Diets on the flyway
"Diets on the Flyway" is a pioneering research initiative led by EUFLYNET members, funded by the Swiss National Science Foundation. The project aims to analyze the dietary habits of migratory birds across their non-breeding grounds in Africa, focusing on how these birds adapt to changing environmental conditions. Through comprehensive field studies and advanced diet metabarcoding techniques, the project seeks to understand the nutritional challenges migratory birds face and to inform conservation strategies that help safeguard their future.

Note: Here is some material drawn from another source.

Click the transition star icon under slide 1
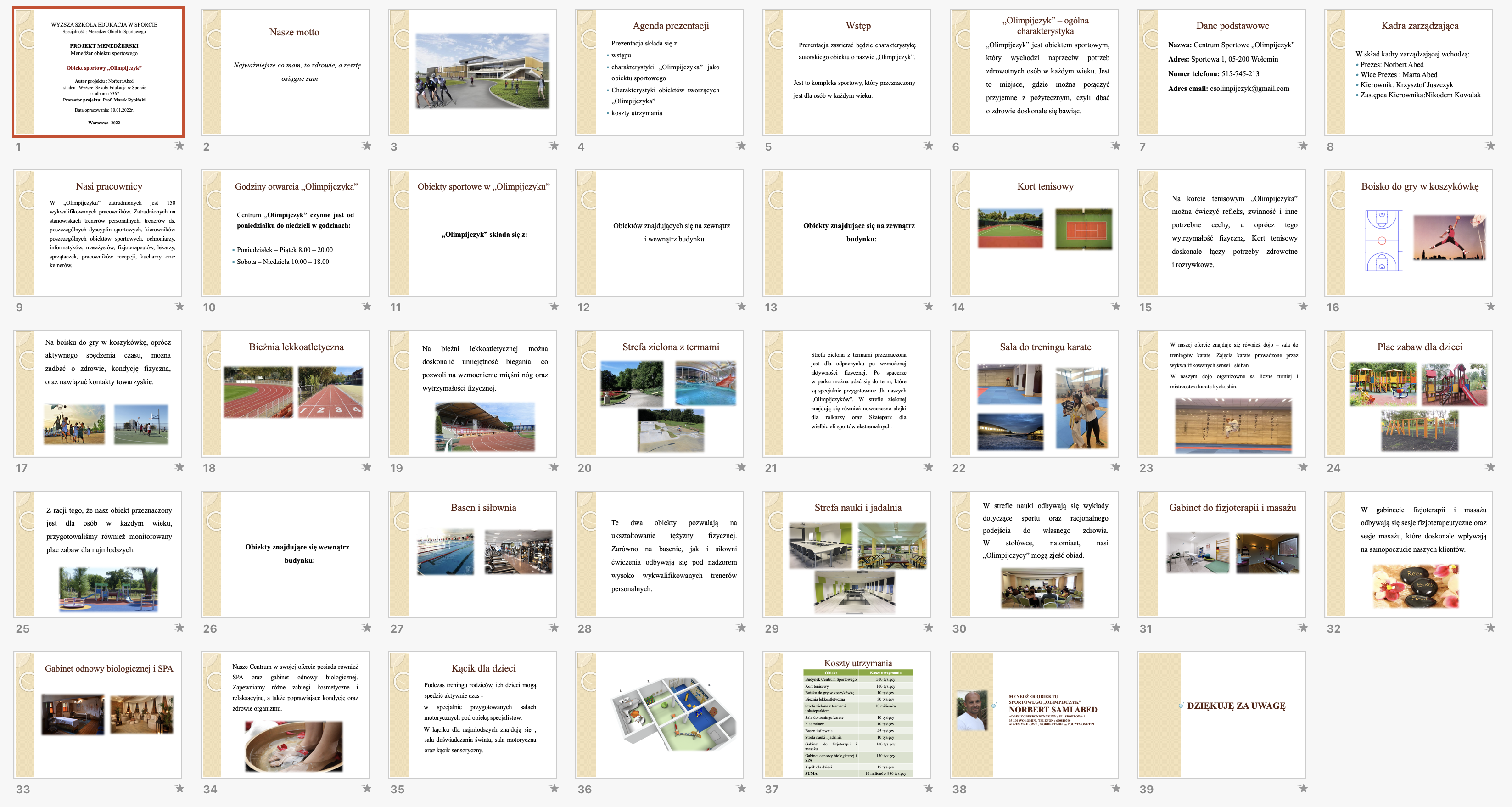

The project Diets on the Flyway, funded by the Swiss National Science Foundation and led by EUFLYNET members based at the Swiss Ornithological Institute, is kicking-off in January 2025. The aim of the project is to understand food resource use by migratory birds in their non-breeding grounds. The data collected for this project will shed light on potential vulnerabilities of migratory bird populations, for instance their reliance on scarce or highly seasonal food resources that may become unavailable with climate and habitat changes. Every year, more than two billion landbirds travel from their breeding grounds in Europe to non-breeding grounds in Africa. This mass migration involves some of the bird species that are declining most rapidly in Europe. However, the causes for these declines are poorly understood. One central issue is that until recently, almost all our information on migratory birds has come from their breeding grounds, with many aspects of their non-breeding ecology still poorly known. Fundamental aspects such as habitat preference, moulting sites, seasonal movements and diet are rarely investigated on flyways outside Europe and in Africa. Diets on the Flyway will contribute to this knowledge gap by broadly surveying food availability and diet of migratory birds in Africa. Diets on the Flyway brings together a network of EUFLYNET researchers and African collaborators conducting fieldwork across the non-breeding ground of migratory birds. At these research sites, faecal samples will be collected by local teams, and then shipped to Switzerland for diet metabarcoding analysis. Diet metabarcoding reveals food items consumed by birds by extracting prey DNA from faecal matter. In addition, local experts at each site will survey insect and plant food availability. With the data collected for Diets on the Flyway, we will be able to address essential questions such as what are the resources selected by migratory birds prior to migration, whether there is overlap between migratory species’ diets, or with cohabiting resident species, and where are the potential nutritional bottlenecks faced by migratory birds.